- _Problem description_
Write out the blog text word for word, beginning with the words "All these shows" and ending after "them in a bar.".

- _Text segment_
After the show, I heard of one of the kids was going to quit the show in rehearsals because his homies were hassling him about the play and it wasn't cool to them. He stuck with it which I find admirable. He did it because he liked it. He did it because it's fun. I hope he keeps challenging himself.

I really liked the job. It was exhausting but very fun. I got thanked constantly by the kids. I hope they had a positive experience and I think they understood that when I was running around looking for this kid or that prop that my speed or curtness was because I wanted them to have a great show. I think they understood. It was a great show. Hope to see the DVD sometime to see what I missed.

Tuesday, May 18, 2010

Bravo Television -- People Behaving Badly

I watch Bravo Television to catch reruns of The West Wing. I love the intelligent dialogue and the inside view (though fictional) of the way government runs. During the Bush years I wanted my President to be smart like Bartlett. I record the show on my DVR and watch when I have a chance.

There are a lot of commercials for the other content on Bravo. The other shows are: The Real Housewives of Orange County, New York City, New Jersey; The Millionaire Matchmaker; America's Next Top Model; Top Chef Las Vegas, Top Chef Masters; 9 By Design; Flipping Out; Million Dollar Listing; Kathy Griffin, My Life on the D-List.

All these shows have a common denominator. A low common denominator of people acting, behaving badly. They are mean and backstabbing and egotistical and treat people, generally, like shit. This is entertainment? Watching people melt down and yell at each other, and they have no problem with them looking like assholes on television. I wouldn't invite any of them to a BBQ or want to chat with them in a bar.

There is a show that can be interesting. Inside The Actor's Studio. I think, however, they ran out of actors because James Lipton recently did a fauning interview with Sean Combs. Yup. P Diddy, Puff Daddy, whatever he is called now. Is he an actor. No. Celebrity? Yeah. Businessman? Hell yeah (But people are paying way too much to have "Sean John" on their sweats). But not an actor.

- _A series of records_
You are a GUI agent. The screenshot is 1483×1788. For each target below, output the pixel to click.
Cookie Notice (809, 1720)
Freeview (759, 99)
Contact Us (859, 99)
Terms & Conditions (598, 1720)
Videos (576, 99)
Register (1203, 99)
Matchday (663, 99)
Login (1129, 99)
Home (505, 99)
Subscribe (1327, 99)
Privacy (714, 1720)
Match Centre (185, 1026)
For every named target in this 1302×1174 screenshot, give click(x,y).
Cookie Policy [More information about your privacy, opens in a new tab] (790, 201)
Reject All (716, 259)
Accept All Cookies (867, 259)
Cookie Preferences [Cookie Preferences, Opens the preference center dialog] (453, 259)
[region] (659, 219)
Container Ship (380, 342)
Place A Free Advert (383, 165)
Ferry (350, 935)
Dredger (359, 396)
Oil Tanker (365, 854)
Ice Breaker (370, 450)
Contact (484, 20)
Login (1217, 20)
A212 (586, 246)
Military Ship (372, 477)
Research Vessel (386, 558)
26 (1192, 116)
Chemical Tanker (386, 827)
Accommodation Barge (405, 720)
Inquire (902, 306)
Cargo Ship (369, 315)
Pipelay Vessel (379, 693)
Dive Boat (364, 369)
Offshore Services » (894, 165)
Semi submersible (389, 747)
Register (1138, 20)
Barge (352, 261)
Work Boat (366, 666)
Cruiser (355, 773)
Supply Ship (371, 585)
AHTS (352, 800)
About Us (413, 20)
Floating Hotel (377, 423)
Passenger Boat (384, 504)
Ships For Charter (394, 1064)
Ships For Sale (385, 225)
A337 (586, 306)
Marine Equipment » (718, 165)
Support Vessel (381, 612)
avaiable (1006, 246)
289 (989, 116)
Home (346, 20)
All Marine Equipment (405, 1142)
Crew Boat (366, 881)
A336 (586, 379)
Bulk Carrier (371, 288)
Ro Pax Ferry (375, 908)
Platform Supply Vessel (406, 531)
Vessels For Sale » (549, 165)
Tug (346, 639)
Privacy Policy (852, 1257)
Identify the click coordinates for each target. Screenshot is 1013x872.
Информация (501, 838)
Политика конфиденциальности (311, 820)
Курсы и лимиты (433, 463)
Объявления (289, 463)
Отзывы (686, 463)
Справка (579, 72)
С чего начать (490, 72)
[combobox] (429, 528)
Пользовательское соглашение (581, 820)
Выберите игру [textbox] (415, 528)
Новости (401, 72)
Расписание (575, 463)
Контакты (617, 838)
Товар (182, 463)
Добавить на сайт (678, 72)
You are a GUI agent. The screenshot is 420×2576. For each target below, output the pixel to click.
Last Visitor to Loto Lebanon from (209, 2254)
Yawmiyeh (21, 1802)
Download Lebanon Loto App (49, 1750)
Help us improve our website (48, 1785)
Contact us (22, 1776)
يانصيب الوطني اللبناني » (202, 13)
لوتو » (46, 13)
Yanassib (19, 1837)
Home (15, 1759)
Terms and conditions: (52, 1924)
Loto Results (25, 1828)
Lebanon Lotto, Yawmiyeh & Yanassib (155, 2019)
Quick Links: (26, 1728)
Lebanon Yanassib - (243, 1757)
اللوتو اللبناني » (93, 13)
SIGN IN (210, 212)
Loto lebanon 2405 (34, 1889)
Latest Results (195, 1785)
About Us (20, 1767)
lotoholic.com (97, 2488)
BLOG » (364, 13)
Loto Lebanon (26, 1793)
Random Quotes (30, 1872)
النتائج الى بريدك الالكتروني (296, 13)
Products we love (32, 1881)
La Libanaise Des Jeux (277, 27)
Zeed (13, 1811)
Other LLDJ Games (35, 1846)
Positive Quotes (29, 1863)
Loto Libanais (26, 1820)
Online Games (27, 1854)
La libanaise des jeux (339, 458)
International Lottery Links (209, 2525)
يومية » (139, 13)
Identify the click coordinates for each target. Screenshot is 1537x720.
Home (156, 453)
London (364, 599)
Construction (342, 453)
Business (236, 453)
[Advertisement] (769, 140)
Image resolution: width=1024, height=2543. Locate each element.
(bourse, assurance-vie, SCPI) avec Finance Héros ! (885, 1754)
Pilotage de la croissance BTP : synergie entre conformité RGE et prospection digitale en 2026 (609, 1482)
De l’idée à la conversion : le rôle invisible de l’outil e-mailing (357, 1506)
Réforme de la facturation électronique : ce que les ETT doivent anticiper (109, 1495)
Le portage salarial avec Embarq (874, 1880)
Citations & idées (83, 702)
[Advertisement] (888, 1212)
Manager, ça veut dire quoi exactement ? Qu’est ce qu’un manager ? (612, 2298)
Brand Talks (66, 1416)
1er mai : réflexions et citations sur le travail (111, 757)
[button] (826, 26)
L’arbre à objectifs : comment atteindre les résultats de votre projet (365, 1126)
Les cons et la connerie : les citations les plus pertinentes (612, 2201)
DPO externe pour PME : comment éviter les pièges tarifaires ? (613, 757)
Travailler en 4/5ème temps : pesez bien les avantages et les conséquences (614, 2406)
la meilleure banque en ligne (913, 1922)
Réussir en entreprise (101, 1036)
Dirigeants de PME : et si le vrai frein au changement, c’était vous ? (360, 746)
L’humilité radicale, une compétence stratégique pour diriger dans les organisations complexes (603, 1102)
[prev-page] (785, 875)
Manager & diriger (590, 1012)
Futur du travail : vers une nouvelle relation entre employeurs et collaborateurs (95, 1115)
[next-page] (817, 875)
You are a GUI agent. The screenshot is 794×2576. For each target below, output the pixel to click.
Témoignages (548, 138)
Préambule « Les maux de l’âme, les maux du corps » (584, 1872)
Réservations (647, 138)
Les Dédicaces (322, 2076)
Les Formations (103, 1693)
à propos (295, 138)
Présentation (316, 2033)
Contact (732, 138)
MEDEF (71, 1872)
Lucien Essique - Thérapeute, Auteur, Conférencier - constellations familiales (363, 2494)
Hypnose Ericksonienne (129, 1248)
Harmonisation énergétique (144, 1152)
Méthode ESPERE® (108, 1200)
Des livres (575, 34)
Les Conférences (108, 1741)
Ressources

- _Response_
All these shows have a common denominator. A low common denominator of people acting, behaving badly. They are mean and backstabbing and egotistical and treat people, generally, like shit. This is entertainment? Watching people melt down and yell at each other, and they have no problem with them looking like assholes on television. I wouldn't invite any of them to a BBQ or want to chat with them in a bar.